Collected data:
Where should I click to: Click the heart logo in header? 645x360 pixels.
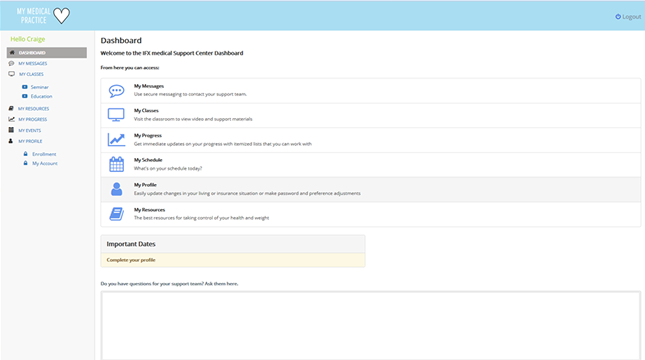(x=62, y=16)
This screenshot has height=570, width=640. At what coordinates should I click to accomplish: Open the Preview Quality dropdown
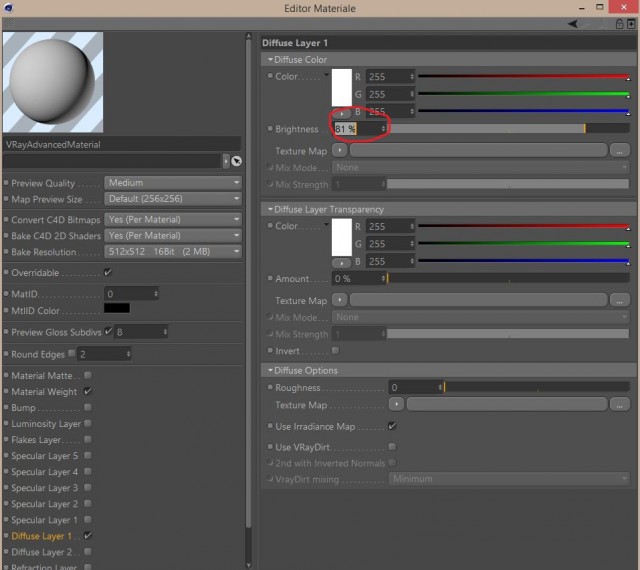(x=173, y=183)

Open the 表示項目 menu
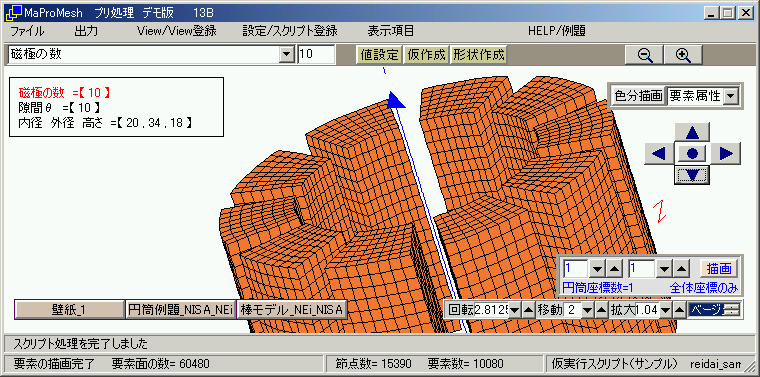pos(391,31)
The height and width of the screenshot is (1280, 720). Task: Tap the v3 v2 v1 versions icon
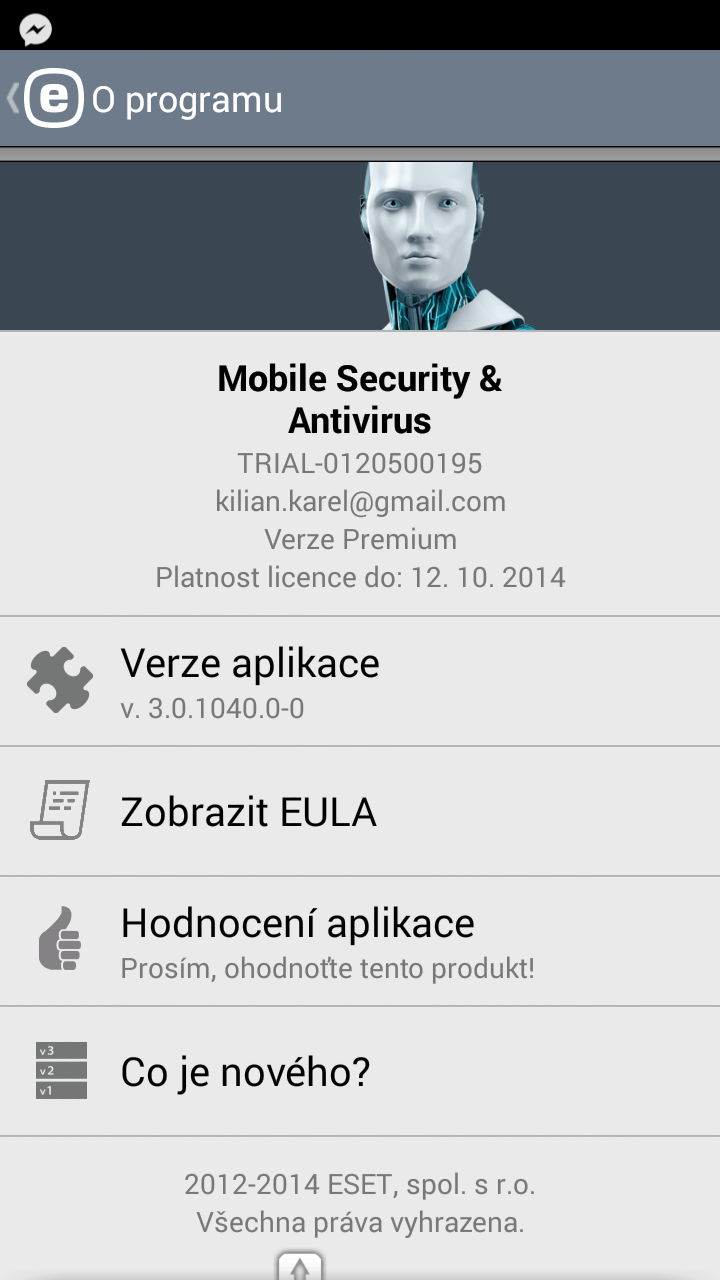click(61, 1070)
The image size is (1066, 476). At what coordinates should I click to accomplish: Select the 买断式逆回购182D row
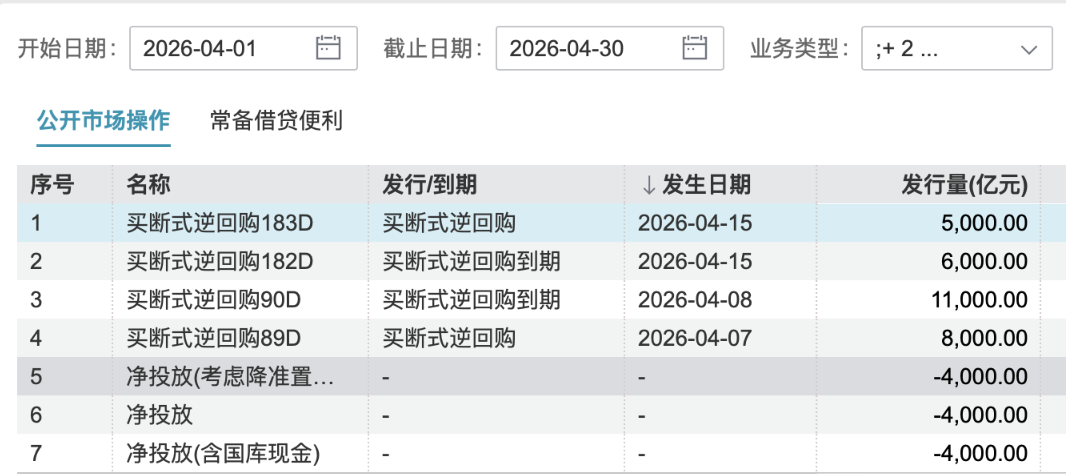tap(220, 262)
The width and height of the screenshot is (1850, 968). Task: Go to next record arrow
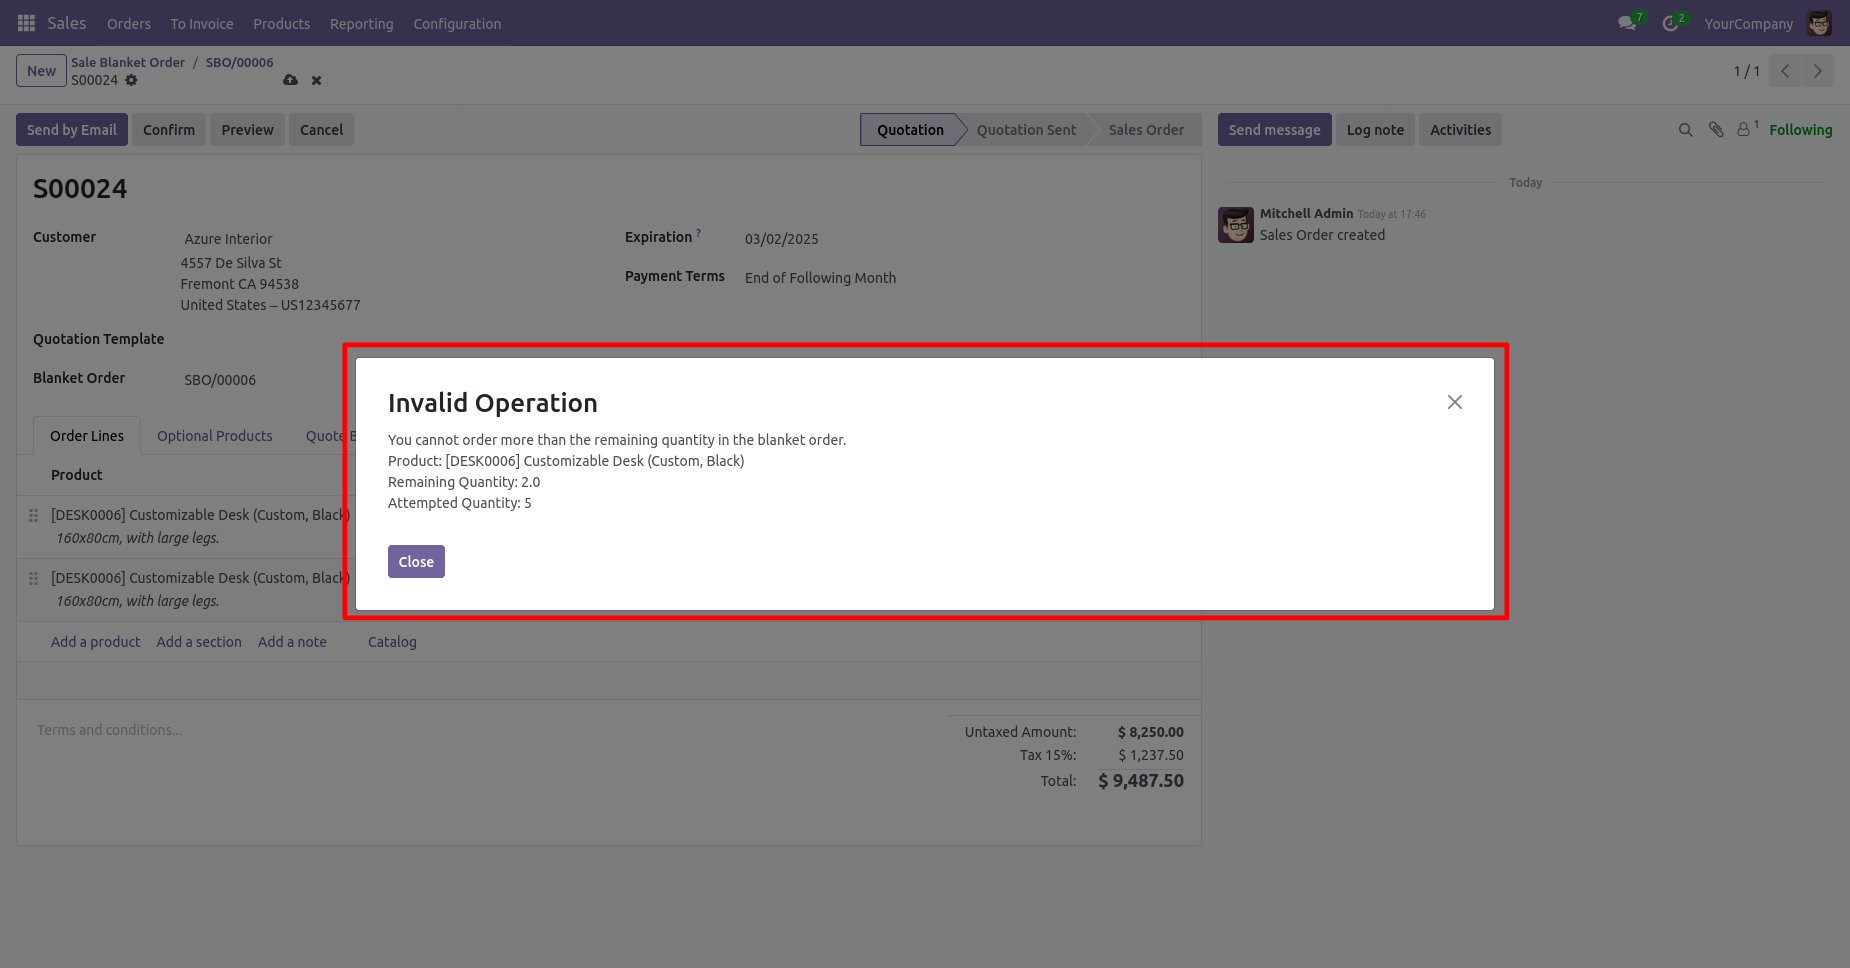pos(1817,71)
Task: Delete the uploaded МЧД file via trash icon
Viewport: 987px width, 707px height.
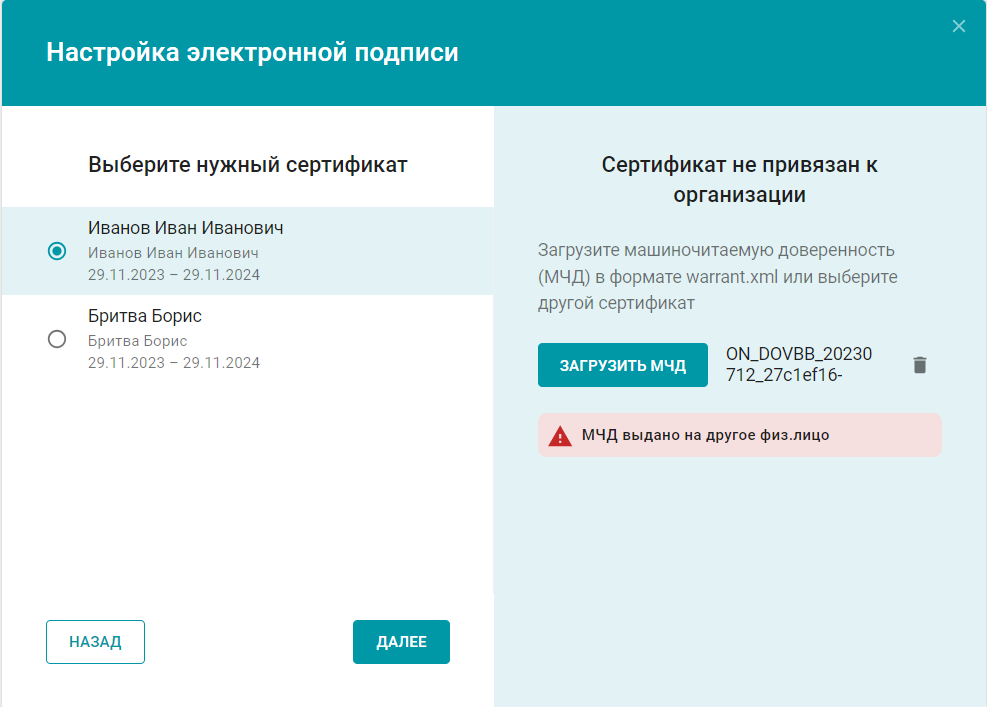Action: [920, 365]
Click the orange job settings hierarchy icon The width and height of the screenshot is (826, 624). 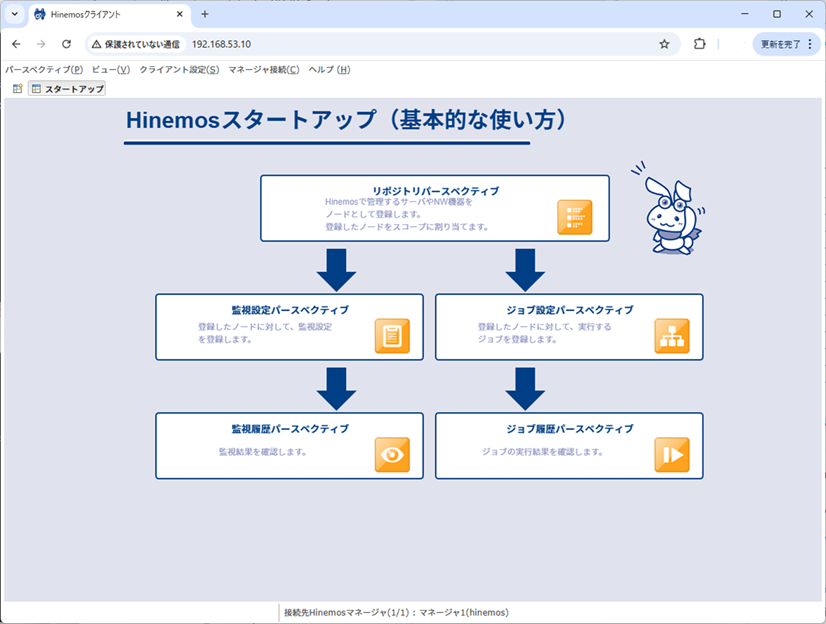(672, 336)
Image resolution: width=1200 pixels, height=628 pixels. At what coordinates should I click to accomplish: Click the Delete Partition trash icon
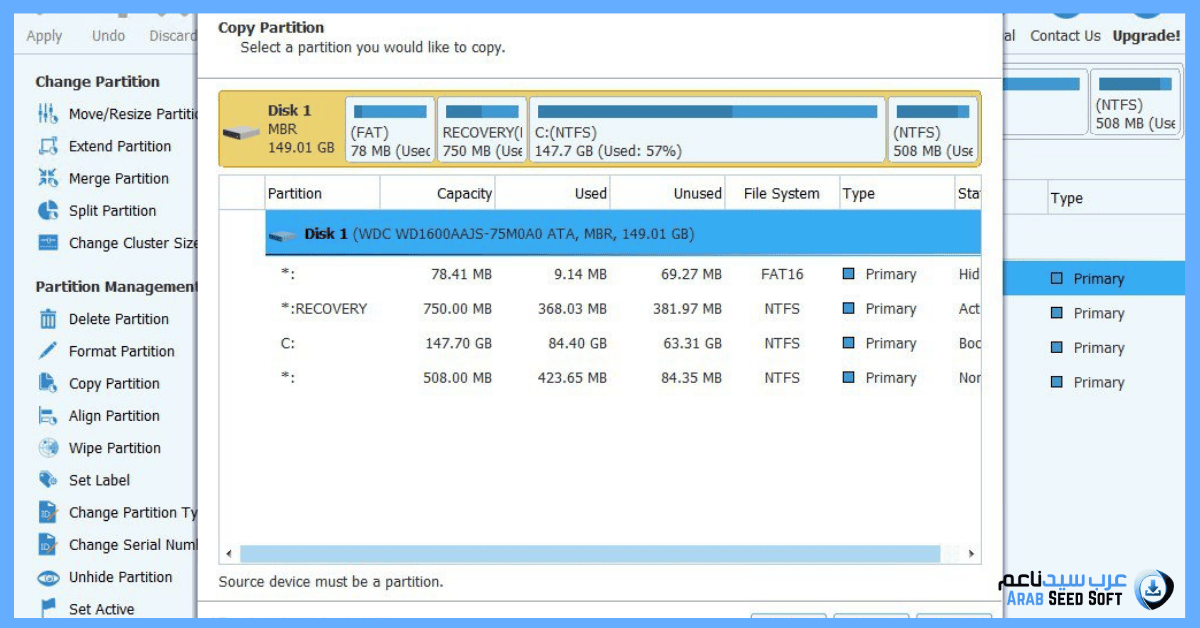[48, 319]
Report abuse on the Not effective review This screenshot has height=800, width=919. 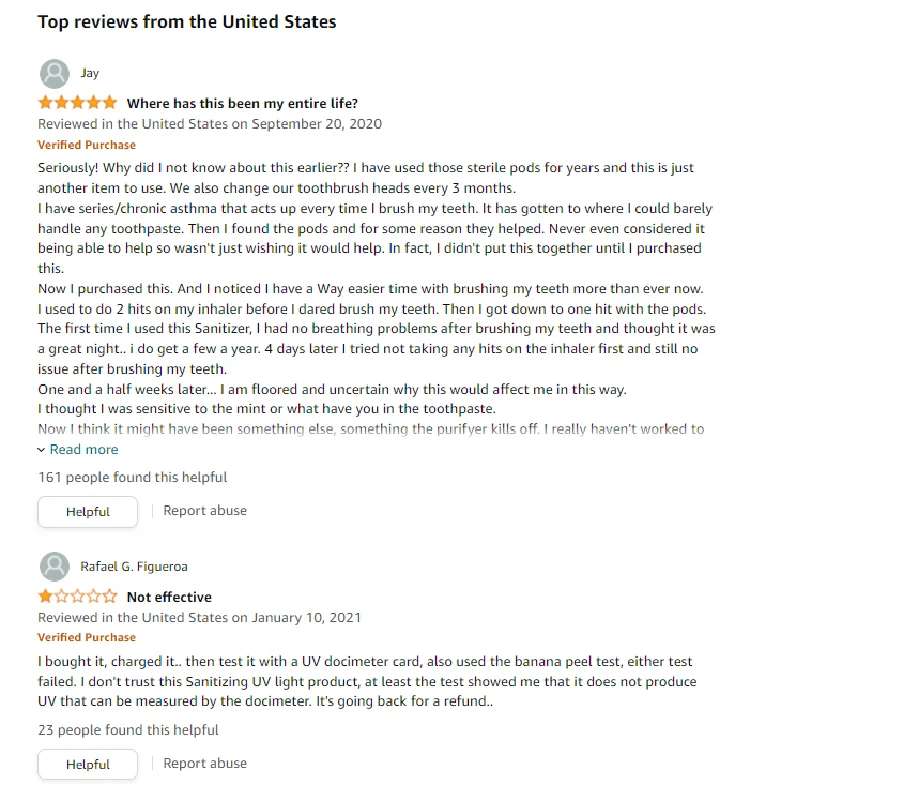pyautogui.click(x=205, y=764)
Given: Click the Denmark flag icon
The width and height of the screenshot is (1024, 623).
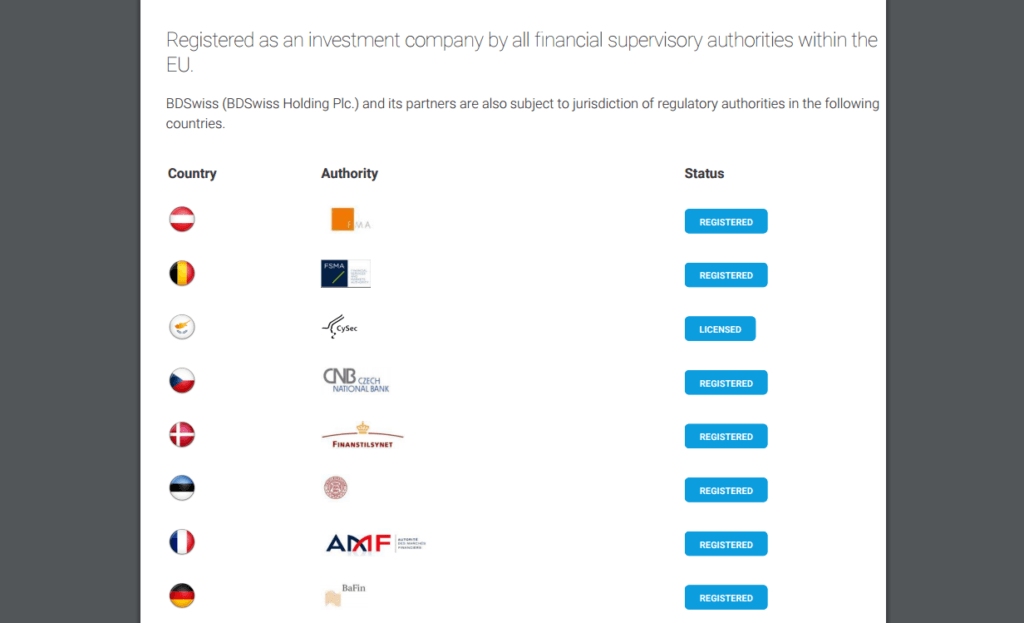Looking at the screenshot, I should point(182,434).
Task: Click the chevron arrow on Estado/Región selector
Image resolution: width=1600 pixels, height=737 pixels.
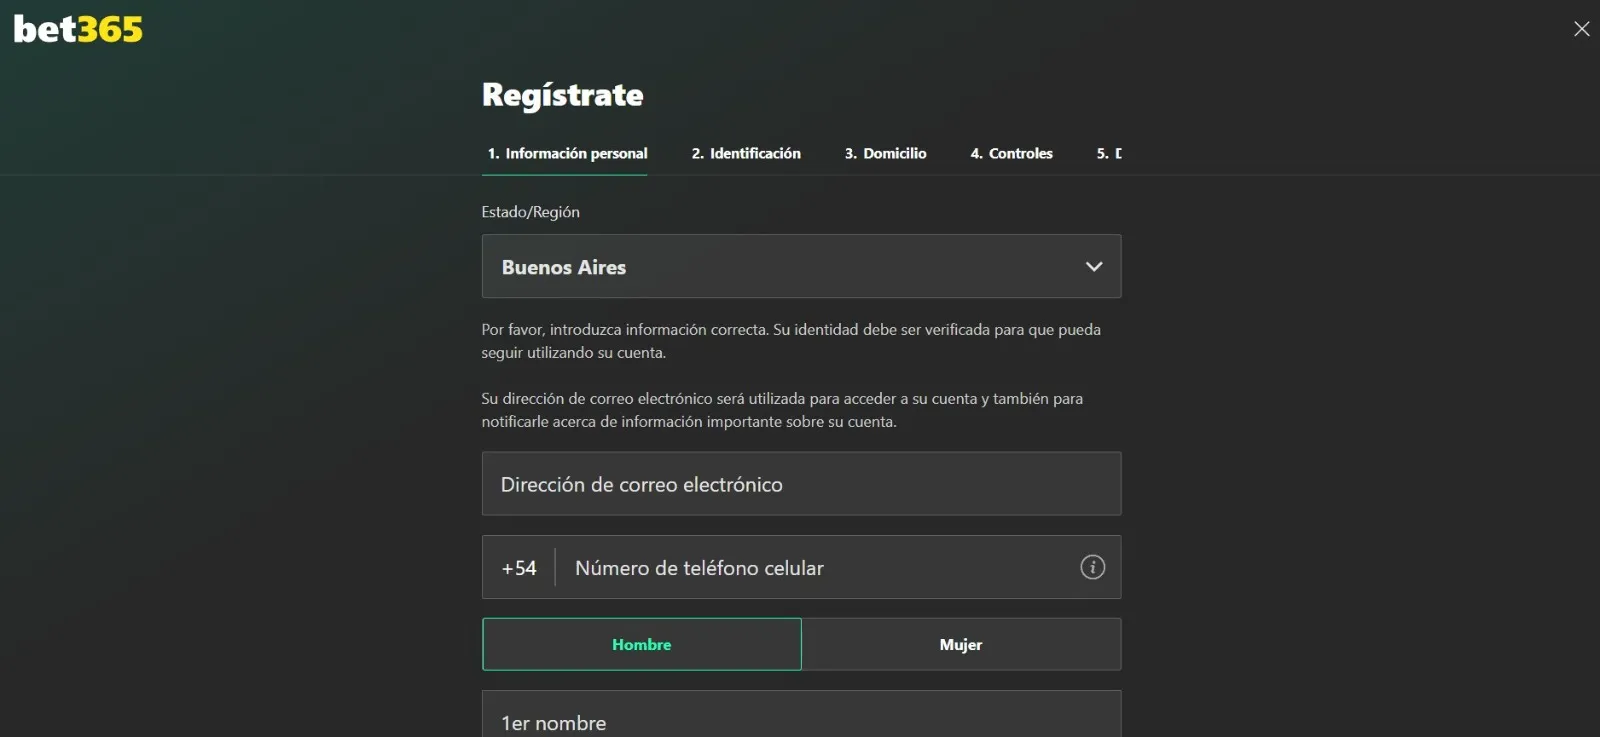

Task prompt: Copy only this, please: the line with "Given: Click the Denmark flag icon" and every line after it through the end of the data, with no pictures.

Solution to the exercise:
Given: Click the Denmark flag icon
The width and height of the screenshot is (1024, 623).
Looking at the screenshot, I should point(182,434).
Task: Click the chevron arrow on Estado/Región selector
Image resolution: width=1600 pixels, height=737 pixels.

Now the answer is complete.